Recently, while working with one of our clients, we were asked to improve their site’s search so that it could handle misspelled or “sound-alike” words. In other words, even if someone typed a product name incorrectly, the search should still show the right results.
For example, if a user searched for sampoo or sampo, the system should still return shampoo.
Normally, the go-to solution for such a feature would be Apache Solr, a powerful search platform. But in this case, we had only about 20 products on the site, and given the limited time and budget, Solr felt like overkill. Instead, we looked for a lightweight, custom approach that could work just as well for a small catalog.
The Challenge: Different Languages and Special Characters
One hurdle we faced was that many products had names available in multiple languages. When written with English alphabets, these often included accented or special characters. For example: shampó or shampū.
The problem? Traditional search matching doesn’t recognize these as the same as plain shampoo.
To fix this, we first cleaned up the words—both the user’s search term and the product titles—by removing accents and converting everything into a simple, standard form. That way, shampó, shampū, and shampoo were all treated as the same word.
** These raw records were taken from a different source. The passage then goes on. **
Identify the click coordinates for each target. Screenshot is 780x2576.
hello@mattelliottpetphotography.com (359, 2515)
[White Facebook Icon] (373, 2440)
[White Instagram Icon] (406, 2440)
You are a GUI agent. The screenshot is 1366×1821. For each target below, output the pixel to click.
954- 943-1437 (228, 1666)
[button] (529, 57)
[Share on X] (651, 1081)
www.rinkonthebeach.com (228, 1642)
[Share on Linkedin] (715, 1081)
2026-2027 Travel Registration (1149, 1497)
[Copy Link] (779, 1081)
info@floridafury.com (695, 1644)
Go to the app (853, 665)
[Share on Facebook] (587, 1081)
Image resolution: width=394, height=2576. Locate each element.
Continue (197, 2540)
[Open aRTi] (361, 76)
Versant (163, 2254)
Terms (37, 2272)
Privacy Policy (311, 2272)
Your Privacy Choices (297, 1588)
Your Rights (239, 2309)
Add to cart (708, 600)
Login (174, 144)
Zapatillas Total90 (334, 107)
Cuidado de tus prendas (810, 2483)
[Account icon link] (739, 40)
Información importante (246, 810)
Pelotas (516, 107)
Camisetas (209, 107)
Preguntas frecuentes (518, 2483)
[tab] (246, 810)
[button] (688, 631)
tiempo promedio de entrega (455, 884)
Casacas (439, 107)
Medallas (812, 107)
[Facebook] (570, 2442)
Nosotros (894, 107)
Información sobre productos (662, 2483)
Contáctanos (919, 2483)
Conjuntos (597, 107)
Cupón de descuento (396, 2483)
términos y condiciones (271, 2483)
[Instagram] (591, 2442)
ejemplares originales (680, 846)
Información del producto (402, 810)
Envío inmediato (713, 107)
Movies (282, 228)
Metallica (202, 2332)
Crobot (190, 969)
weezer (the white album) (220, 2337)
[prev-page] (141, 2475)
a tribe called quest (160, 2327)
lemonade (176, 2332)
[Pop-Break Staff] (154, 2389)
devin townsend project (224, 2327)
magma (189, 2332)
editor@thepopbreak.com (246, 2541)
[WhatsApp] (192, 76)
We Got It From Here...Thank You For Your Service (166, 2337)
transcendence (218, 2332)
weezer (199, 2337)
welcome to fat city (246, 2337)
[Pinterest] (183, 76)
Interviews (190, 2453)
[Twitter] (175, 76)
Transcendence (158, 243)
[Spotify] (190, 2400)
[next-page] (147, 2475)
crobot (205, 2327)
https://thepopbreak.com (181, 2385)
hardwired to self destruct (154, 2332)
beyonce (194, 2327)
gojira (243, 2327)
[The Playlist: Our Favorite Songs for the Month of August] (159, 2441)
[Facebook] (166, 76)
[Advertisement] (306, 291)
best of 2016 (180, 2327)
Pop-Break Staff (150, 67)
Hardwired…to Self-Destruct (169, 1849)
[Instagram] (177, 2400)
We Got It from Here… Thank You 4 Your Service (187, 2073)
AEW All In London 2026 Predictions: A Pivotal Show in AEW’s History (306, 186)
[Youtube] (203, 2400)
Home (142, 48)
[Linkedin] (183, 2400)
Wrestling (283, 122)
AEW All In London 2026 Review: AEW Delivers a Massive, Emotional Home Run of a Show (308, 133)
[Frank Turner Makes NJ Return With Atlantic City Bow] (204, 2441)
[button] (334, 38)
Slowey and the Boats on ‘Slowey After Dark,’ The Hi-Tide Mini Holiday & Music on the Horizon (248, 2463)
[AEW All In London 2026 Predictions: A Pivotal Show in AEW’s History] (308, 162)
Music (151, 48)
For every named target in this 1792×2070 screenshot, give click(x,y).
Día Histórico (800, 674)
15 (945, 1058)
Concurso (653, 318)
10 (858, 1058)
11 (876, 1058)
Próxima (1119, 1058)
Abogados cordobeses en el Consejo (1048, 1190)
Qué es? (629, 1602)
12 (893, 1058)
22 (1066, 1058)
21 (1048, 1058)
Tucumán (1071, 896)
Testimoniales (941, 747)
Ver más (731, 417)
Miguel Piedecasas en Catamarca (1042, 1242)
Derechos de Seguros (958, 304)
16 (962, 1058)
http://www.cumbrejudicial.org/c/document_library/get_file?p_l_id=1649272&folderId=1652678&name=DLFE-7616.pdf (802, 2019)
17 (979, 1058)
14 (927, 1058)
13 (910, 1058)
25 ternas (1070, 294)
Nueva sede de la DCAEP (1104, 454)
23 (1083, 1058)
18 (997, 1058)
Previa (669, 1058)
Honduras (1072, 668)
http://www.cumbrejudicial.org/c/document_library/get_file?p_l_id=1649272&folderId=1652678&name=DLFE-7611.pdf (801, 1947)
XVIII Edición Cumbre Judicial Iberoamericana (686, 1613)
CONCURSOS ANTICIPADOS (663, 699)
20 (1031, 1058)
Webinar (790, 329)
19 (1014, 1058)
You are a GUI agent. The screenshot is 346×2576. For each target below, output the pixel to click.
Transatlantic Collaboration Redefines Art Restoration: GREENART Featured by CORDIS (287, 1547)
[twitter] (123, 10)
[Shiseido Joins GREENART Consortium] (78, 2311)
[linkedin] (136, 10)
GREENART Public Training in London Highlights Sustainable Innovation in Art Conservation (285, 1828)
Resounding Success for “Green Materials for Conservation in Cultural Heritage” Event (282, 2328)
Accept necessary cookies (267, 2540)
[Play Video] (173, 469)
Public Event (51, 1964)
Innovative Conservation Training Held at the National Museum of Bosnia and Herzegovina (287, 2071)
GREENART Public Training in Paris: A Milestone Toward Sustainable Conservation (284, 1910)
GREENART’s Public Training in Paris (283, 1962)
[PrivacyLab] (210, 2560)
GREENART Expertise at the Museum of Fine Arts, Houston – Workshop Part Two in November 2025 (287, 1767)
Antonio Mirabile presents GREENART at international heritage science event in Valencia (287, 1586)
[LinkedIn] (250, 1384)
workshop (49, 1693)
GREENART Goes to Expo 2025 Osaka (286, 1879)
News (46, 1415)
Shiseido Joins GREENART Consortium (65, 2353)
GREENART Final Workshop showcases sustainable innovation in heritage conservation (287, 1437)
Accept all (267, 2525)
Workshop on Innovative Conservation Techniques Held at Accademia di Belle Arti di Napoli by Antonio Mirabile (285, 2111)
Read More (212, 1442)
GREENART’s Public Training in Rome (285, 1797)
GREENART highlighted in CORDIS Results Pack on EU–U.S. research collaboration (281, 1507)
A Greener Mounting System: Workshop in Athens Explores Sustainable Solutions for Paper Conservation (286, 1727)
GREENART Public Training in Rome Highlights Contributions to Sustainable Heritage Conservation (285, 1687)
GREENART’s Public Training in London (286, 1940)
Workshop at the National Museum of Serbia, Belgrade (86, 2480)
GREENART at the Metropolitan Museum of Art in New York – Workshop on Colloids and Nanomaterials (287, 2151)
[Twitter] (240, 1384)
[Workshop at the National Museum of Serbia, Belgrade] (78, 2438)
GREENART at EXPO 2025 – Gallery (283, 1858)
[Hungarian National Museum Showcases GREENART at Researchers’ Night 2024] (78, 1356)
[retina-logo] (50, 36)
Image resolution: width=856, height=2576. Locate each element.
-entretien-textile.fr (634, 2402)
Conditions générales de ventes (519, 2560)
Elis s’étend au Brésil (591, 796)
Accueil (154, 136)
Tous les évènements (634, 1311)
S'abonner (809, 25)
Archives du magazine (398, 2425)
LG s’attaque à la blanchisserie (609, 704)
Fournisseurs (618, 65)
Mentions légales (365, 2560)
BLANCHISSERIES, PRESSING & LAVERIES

Making Words Match by Sound
Once we had “cleaned” words, the next step was making sure the search could match words that sound similar but are spelled differently. This is where we used an algorithm called Soundex.
Soundex works by turning a word into a code based on how it sounds in English. Words that sound alike end up with the same code. For example:
- Shampoo →
S510 - Sampo →
S510 - Sampoo →
S510
Since all these versions produce the same code, the system knows they should be treated as the same word.
The Outcome
By combining two simple steps—
- Normalizing characters (removing accents and special letters), and
- Using Soundex (matching words by sound),
—we were able to build a reliable misspelling-friendly search feature.
The best part? It worked for both English and translated product names, without the need for heavy tools like Solr. This lightweight approach was a perfect fit for a small product catalog and delivered exactly what the client wanted: a smarter, more forgiving search experience.
Sample code that we used to Normalize and match
// Function to call for removing accent.
$remove_accents = function ($string) {
return transliterator_transliterate('Any-Latin; Latin-ASCII; [:^ASCII:] Remove;', $string);
};
// Logic to compare each word of Input and Result Item.
foreach ($input_words as $input_word) {
foreach ($title_words as $title_word) {
// Compare words using Soundex
if (soundex($input_word) === soundex($title_word)) {
$nids[] = $value['nid'];
}
}
}
To make the search results usable, we first retrieved the product title along with its corresponding Node ID (NID) from the database. After running our comparison logic with the user’s search term, we identified which product titles matched phonetically. Each successful match was stored in an array containing the relevant NIDs. Finally, this array of matched results was passed to the frontend through a custom API, ensuring that the search suggestions displayed to the user were accurate and dynamically generated.